While three innocent students had to spend over a year in jail, can’t travel abroad now, and will have to spend several more months and years fighting their cases through layers of criminal courts, even when they have done no wrong. Isn’t that an intolerable form of “non-judicial punishment”?
If our respected judges are so outraged, why don’t they lay down rules, which will outlaw such “non-judicial punishment” so that nobody dares to transgress the ‘Lakshman Rekha’? Otherwise, the state and police will be laughing at our impotence, because they would have achieved what they set out to do, ie inflict punishment for a crime that was not committed.
They always knew it was a false charge. They knew they would never get a conviction. This is why all they wanted to do was inflict “non-judicial punishment”, in which they succeeded spectacularly.
The exact playbook has been used against several public intellectuals and activists – I use the names of Vinod Dua, Gautam Navlakha, Stan Swamy, Sudha Bhardwaj, and Umar Khalid only as examples because there could be hundreds, even thousands more who are facing this scourge.
Until this malady is cured, I am unable to join the celebratory chorus. WE MUST STOP NON-JUDICIAL PUNISHMENT.
What’s another thing that the State subverts spectacularly? Well, statistics.
In any case, even in normal times almost everybody, from corporations to ordinary people, uses stats selectively to peddle twisted narratives.
But when a once-in-a-century disruption like the COVID-19 pandemic occurs, it allows clever governments to take statistical chicanery to epic levels. Just see the “creative lies” being pushed today.
After the GDP crashed last year, we are now boasting of becoming the “fastest growing large economy this year – the only one to post a double-digit print”. Or when exports dived in March-April 2020, to recover this year, we say with much bombast that “exports leapt over 50%, the highest rate ever notched in 70 years of Independent India”.
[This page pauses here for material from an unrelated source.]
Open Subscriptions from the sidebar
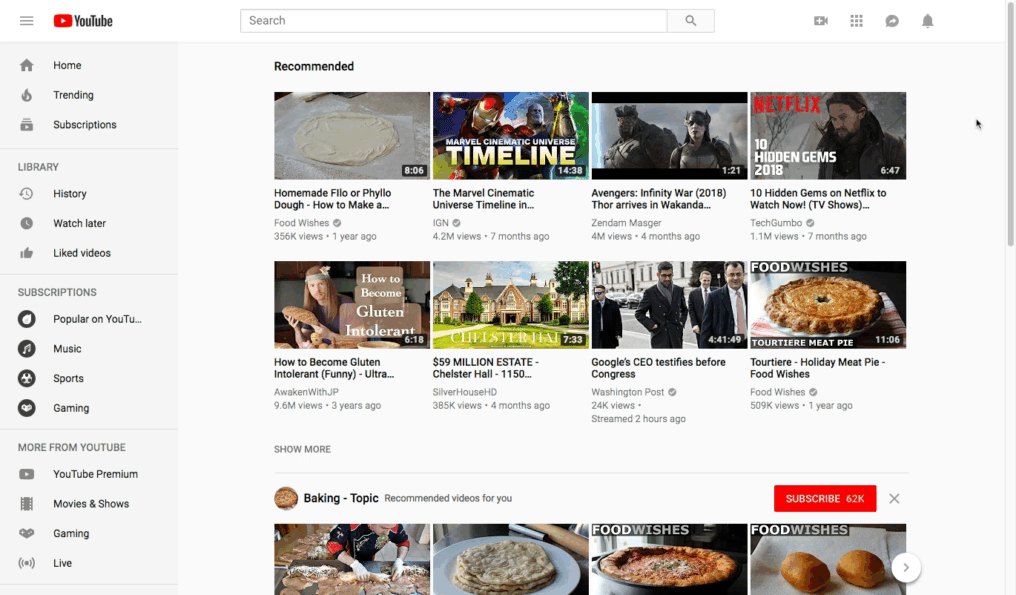1016x595 pixels. tap(84, 124)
But when inflation scales a scalding 12%, the government is quick to trot out a “justification” saying it’s because of the “base effect”. But pray, dear GOI, why forget about the “base effect” in GDP and export boasts? Why use the “base effect” to neutralise only bad news, but hide the context in talking up the good news?
This is outright intellectual dishonesty. Which is why we need to change the base year when such a huge disruption occurs, ie declare FY 20-21 as a “zero year”, to be disregarded for measuring trend rates. Instead, every key metric should be based on FY 19-20 as the base year, thereby making the current year’s data points far more scientific.